Knock though is well worth visiting for itself, if you enjoy mocking people’s beliefs. Perhaps I can find a better way to put that… It’s fascinating, because it displays religion at its most incredible. The town of Knock is more or less a religious strip mall, selling objects of veneration in boxes of a dozen beside charming isn’t-drunkenness-funny souvenirs. It’s hard to imagine how anyone’s faith could survive a pilgrimage here.

I would swear that religious art has just got more dumb-looking in recent decades. These figures seem actually to have concussion, the features weirdly cartoonish and toy-like. The 3D pictures of animals are… unexplained. Virgin Marys now come in Standard and Luminous. I resisted the desire to buy a luminous one.

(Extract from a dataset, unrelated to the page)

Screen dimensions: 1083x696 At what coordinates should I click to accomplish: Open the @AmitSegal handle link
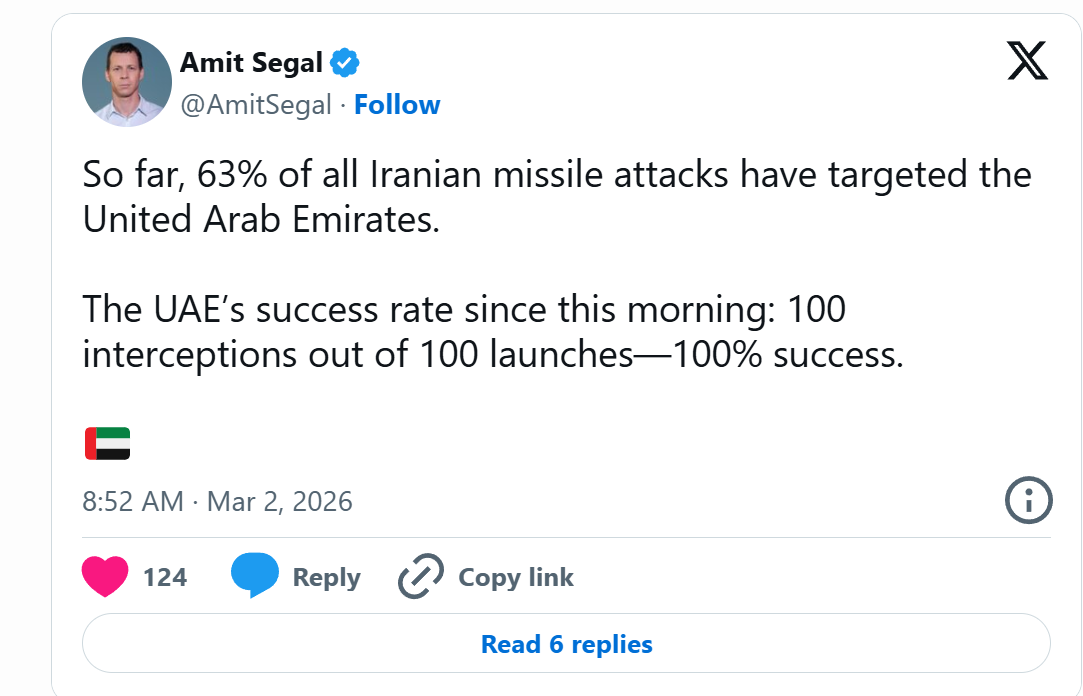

I do not know what a Happy Death Cross is, or how it differs from the usual sad death type of crucifix. We speculate that if you look close, Jesus has a big smile.

So we tear ourselves away from the anthropology just in time to meet up with the Ballyhea folks at the airport, and board our flight. Though not before paying an extra €10, for Knock is a toll airport.

Aboard then, and of course the first thing that greets you is Ryanair’s extraordinary panoply of warnings, right in front of your face. They know that the usual safety cards are often damaged or taken as souvenirs (seriously, I have a friend who collects them), so to save a few cents every flight Ryanair plaster them to the back of the seat in front of you. You spend your entire journey being constantly reminded of the things that can go wrong with a plane.

And I ask you, if you didn’t know all the safety drills already, would you really be able to work them out from this? What the hell is that guy doing with the yellow vest – the hula? And look at the first panel of “Exit B Overwings”, the bottom row of the right side. The whole point of doing this in pictures is so you don’t need to read English to understand the drill. But without that caption, the picture seems to say “If you look out the window and see fire, stay in the plane”. That’s really only good advice if you’re flying through a fire.

Gotta say, plane wings are lovely things.

When we boarded though, someone noticed a thing that took us all by surprise. Among our fellow-passengers was one of the people we were hoping to meet in Frankfurt – Doctor Patrick Honohan, the governor of Ireland’s Central Bank, on his way to the very meeting we were going to picket. This, I admit, was troubling. Were we so broke that our Central Bank Governor had to fly Ryanair? It seems almost shameful. Of course to his credit, Honahan had recently turned down a pay rise in the hope, naive as it might seem, of business and public sector leaders following suit. So perhaps this was another example of economy.

Or perhaps he’d just wanted a quick pray.